Weak and pale from fatigue, a woman waits patiently in the examination room for her doctor to return. She thinks she’s just tired. But he has seen these symptoms before, and he knows better. His diagnosis: iron-deficiency anemia caused by celiac disease.
Wow, I want that doctor! Do you mean to tell me that something like anemia could be related to gluten intolerance or celiac disease?
Let’s see. My sister was diagnosed with osteopenia, a condition where the bone density is lower than normal and may be a precursor to osteoporosis. I am so healthy, I thought, there is no way I am a candidate for premature bone loss. But I got checked anyway.
Well, 4 weeks and a painless bone density test later, I found that I too had osteopenia. I was a little annoyed and vowed to do a better job taking my vitamins. But, after reading this fascinating article, “Fighting to Absorb Enough Nutrition,” in Prevention’s Healing with Vitamins (Rodale Books), I realized that it could be related to my gluten intolerance, my inability to digest gluten protein found in the grains wheat, rye, barley, spelt and oats, which caused damage to my gastrointestinal tract for 40 years. This damage causes inflammation and impaired absorption of nutrients, including iron, zinc, folate, magnesium and calcium, triggering diarrhea and fatigue. Even fat and fat-soluble vitamins such as A, D, E and K are passed through my body with only a portion of them being used. And of course, for someone who has celiac disease or gluten intolerance without being diagnosed or controlled with a proper diet, calcium deficiency can result, leading to osteoporosis.

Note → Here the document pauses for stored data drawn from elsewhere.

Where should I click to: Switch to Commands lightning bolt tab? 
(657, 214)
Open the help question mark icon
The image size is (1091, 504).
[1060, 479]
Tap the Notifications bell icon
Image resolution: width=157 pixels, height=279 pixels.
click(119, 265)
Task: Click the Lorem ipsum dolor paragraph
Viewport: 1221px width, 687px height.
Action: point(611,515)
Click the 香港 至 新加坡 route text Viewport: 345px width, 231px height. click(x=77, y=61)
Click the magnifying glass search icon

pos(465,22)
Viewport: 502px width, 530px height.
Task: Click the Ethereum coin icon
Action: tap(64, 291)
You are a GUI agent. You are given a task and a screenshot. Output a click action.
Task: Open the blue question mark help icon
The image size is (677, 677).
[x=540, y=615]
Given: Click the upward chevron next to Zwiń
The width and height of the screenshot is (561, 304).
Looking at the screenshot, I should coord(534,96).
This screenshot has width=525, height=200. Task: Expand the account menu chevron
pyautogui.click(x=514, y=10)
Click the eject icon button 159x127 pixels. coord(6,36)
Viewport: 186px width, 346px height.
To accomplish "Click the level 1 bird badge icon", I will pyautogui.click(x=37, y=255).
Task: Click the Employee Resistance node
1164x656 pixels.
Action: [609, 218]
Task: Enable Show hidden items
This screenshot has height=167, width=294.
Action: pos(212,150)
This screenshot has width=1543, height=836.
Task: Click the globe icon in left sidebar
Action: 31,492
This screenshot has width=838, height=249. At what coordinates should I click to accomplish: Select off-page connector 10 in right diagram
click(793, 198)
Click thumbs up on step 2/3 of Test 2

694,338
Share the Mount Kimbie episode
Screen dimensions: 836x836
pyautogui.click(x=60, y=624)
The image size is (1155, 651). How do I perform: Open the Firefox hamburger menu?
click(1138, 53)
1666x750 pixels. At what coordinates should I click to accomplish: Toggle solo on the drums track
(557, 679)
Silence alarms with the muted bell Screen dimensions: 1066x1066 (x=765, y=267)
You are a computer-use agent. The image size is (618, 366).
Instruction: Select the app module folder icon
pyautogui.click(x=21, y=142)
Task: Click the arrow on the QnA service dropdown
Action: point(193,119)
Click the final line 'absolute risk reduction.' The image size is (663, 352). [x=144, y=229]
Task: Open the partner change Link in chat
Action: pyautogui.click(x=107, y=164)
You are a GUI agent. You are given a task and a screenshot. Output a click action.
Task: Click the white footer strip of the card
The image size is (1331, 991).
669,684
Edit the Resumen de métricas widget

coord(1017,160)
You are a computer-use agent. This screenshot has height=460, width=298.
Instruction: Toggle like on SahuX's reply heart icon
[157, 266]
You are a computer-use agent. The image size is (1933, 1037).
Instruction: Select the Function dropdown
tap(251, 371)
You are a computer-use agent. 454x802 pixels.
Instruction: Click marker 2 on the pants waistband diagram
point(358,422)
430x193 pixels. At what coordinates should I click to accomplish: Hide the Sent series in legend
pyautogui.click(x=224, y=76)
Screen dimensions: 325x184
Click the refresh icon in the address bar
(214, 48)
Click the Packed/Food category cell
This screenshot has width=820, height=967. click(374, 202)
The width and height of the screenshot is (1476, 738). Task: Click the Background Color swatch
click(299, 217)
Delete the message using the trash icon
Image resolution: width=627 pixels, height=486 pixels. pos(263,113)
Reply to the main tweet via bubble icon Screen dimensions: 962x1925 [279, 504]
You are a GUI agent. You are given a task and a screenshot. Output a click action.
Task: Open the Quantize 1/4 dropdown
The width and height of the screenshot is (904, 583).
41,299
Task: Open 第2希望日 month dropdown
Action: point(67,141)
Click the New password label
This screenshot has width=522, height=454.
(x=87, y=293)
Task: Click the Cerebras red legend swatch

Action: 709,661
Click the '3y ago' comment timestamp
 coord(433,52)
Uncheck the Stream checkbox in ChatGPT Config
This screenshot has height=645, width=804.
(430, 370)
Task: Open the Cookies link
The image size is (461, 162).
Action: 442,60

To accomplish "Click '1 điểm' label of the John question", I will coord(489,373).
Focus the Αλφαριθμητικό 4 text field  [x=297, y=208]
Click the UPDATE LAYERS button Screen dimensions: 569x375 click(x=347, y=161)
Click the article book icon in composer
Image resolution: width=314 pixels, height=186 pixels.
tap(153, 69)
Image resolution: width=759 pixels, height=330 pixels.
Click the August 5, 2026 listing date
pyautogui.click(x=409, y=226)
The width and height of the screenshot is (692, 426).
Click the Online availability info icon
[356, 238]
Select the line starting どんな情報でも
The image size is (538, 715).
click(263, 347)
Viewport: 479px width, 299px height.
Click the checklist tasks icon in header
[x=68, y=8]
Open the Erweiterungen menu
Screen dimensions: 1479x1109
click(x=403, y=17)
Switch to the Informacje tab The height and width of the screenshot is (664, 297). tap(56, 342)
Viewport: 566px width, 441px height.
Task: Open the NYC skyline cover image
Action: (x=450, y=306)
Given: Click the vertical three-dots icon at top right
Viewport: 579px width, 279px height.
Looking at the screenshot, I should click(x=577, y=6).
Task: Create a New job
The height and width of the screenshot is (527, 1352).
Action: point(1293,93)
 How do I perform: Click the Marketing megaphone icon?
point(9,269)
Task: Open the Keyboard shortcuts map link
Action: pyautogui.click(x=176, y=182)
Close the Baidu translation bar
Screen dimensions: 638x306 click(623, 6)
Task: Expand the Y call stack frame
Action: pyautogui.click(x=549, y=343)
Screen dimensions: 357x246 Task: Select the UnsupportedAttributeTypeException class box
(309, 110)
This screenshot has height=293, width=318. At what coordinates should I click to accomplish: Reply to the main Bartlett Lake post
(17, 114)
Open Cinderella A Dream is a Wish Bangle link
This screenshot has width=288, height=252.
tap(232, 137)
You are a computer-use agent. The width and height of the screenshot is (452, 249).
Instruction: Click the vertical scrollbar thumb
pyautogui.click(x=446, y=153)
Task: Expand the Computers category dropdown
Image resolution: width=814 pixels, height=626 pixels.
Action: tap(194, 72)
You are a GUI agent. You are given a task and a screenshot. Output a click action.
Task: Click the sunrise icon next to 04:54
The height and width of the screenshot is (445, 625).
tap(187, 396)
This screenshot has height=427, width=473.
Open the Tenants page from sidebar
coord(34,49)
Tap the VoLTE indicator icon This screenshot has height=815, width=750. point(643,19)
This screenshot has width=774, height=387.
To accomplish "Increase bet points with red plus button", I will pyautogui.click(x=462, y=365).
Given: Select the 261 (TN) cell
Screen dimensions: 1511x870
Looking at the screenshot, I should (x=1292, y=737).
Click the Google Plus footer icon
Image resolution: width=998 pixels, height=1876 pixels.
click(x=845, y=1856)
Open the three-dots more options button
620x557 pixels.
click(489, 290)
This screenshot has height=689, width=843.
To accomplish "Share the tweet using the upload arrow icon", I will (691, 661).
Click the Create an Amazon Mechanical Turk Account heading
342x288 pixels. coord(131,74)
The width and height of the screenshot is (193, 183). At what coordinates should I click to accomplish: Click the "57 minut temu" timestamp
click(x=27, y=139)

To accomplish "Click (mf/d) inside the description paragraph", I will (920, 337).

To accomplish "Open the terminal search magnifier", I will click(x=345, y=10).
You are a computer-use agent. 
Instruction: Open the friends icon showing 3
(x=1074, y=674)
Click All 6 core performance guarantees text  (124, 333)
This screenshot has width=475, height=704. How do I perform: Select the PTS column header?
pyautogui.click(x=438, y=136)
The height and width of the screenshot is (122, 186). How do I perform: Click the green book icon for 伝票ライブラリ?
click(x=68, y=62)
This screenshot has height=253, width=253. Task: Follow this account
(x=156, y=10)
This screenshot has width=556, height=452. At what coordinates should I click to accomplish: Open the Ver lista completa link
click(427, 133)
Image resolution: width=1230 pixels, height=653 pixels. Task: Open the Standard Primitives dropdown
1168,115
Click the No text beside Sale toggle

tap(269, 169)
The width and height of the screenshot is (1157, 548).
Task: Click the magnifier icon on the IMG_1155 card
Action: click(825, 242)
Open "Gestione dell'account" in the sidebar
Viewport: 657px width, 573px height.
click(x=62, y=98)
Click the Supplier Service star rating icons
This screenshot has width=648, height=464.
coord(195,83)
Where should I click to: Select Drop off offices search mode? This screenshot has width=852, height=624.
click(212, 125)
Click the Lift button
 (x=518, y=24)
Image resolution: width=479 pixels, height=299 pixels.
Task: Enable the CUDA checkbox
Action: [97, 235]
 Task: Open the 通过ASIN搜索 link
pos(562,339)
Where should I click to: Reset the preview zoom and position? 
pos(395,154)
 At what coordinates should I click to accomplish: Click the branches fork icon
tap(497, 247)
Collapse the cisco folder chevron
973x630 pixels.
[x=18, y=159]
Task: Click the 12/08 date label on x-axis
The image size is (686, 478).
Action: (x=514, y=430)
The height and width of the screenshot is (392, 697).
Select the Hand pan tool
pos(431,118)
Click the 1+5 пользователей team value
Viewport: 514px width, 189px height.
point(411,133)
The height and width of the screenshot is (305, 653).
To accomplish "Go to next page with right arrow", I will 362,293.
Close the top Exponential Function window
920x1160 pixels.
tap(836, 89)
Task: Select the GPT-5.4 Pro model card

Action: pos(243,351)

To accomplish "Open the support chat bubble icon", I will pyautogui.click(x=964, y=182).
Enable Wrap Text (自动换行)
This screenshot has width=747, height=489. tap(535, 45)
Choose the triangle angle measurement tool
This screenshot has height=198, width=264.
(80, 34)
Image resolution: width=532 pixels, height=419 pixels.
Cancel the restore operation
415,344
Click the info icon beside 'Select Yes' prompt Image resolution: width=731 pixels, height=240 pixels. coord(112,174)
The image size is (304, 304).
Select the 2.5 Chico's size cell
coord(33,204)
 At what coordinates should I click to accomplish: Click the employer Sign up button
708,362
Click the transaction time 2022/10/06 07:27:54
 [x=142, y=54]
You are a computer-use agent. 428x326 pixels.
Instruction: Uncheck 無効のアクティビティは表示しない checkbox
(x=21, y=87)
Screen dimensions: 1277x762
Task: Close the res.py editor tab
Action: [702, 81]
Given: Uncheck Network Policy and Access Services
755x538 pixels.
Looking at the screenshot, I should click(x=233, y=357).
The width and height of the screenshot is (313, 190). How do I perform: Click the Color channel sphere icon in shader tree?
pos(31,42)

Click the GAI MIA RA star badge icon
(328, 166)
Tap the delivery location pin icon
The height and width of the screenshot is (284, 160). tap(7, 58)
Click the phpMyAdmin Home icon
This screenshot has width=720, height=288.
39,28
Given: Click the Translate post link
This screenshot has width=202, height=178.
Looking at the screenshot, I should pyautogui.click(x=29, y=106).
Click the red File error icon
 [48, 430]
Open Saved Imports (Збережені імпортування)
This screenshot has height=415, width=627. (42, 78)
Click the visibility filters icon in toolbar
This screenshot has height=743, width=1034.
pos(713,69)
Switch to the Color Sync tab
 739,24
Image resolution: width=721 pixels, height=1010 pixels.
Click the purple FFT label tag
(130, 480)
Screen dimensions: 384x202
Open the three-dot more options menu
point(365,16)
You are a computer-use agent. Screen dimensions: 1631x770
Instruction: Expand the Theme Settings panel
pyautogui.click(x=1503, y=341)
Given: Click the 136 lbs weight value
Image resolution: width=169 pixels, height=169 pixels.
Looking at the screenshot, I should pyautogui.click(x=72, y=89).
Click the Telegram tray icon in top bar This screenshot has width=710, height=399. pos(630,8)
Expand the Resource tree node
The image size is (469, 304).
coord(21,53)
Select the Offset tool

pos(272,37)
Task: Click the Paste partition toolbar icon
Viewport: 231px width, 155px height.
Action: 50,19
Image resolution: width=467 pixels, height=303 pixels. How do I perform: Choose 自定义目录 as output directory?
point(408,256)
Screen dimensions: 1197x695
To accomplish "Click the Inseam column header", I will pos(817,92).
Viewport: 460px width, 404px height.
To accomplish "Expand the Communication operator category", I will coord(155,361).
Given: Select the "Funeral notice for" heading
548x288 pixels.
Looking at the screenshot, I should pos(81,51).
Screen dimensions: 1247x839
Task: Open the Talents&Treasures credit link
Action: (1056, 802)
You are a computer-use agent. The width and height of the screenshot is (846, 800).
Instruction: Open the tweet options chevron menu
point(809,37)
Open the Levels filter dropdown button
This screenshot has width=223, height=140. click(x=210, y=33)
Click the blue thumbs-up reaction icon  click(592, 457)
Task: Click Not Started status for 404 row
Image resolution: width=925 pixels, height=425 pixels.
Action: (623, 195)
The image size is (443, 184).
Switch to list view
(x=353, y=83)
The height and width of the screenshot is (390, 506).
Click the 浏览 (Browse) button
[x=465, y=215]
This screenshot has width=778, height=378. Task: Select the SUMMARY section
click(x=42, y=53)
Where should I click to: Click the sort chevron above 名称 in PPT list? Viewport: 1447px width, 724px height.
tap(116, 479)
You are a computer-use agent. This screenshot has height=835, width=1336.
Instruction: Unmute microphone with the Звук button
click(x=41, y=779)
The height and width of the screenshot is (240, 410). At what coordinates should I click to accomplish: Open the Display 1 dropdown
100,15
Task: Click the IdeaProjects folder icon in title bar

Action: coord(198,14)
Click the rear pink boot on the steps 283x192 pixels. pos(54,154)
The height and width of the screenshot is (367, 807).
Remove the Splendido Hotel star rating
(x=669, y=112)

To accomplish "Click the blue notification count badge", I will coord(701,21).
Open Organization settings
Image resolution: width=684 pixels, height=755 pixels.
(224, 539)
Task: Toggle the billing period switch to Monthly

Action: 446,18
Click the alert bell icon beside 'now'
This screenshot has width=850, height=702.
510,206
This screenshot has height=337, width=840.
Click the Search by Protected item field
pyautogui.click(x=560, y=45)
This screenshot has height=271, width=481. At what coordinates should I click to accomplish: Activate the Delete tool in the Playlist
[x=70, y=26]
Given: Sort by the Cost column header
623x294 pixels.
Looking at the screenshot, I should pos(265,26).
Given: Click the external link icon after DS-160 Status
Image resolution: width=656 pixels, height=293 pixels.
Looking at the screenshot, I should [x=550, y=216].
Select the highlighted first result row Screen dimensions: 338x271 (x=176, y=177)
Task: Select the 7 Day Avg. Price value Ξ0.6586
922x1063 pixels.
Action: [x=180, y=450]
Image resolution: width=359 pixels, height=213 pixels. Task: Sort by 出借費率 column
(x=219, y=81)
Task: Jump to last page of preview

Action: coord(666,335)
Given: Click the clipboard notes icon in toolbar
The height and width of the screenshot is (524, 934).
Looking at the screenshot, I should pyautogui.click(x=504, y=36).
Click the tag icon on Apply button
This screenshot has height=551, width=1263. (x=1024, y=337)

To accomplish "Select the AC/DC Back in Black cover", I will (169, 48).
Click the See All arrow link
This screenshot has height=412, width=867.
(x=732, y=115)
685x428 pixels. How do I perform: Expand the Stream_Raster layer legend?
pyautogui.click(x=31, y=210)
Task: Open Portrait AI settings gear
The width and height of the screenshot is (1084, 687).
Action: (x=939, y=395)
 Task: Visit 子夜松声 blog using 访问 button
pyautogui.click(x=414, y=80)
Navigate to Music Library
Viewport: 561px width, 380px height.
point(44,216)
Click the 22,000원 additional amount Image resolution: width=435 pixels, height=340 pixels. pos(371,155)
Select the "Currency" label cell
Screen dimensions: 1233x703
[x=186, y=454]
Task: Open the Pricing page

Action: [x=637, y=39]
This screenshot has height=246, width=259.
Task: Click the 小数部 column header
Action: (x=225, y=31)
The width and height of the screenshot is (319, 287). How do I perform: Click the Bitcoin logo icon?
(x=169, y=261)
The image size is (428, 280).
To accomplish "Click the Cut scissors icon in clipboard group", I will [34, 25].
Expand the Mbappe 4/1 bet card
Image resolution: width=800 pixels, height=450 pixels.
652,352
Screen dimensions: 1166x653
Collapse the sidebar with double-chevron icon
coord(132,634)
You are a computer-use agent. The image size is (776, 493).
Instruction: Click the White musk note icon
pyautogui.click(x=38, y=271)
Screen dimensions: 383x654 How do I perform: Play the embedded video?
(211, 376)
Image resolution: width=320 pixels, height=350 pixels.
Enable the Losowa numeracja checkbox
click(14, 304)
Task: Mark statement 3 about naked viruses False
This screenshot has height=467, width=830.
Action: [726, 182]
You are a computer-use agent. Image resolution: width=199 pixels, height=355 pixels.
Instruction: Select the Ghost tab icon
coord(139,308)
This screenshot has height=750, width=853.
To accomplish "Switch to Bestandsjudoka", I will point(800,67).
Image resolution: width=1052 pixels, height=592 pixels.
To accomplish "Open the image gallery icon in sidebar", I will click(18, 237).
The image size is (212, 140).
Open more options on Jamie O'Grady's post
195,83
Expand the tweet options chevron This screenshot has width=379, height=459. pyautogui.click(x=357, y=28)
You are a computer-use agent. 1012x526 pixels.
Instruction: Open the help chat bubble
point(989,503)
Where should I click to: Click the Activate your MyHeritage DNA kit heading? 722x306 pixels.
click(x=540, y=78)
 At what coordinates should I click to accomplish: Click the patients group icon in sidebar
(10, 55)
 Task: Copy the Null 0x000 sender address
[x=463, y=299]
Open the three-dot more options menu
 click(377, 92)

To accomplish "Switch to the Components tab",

The good news is the intestinal damage caused by untreated cases can be healed through diet and carefully avoiding all gluten, including those found in foods, beauty products and even envelopes. In fact, in one study that looked at whether a gluten-free diet could help children with celiac, researchers found that the bone growth of those on a gluten-free diet was faster than that of healthy children. They concluded that since the children with celiac were behind their counterparts in bone growth, the gluten free diet prompted their bodies to play catch up. However, since calcium absorption can be dramatically reduced by celiac disease, it is recommended for some patients to take calcium supplements.
Also keep in mind, you do not have to experience stomach aches to be gluten intolerant. There are many more symptoms that may seem unrelated to this condition. I will discuss them one by one. This was just one example, because it hit home for me.
Here is my ‘other granola’ recipe. We call it my ‘Other Granola’ because I just started making it this year, after my ‘Lisa’s Granola’ recipe became such a hit. I love THIS granola because it tastes way too good to be good for you. It has tons of vitamins and minerals that are sure to give you energy. Learning about the absorption of nutrients and the struggle that celiacs have to do this inspired me to share this recipe. I know I say this every time, but I dare you not to like it!
The Other Granola Recipe
2 cups certified gluten-free oats
¼ cup flax seeds
1/3 cup sunflower seeds
½ cup raisins
1/3 cup dates
1/3 cup carob chips
½ cup organic natural crunchy peanut butter
½ cup honey
½ teaspoon vanilla
5 tablespoons coconut oil
Combine all the dry ingredients into a large bowl.
In a small saucepan, combine the peanut butter, honey, coconut oil, and vanilla. Once the peanut butter mixture is combined, mix it with the dry ingredients until the oat mixture is moistened.
Press the granola in a shallow pan lined with parchment paper.
Bake for 30 minutes at 300 degrees.
Cool for at least 20 minutes and store in a sealed container.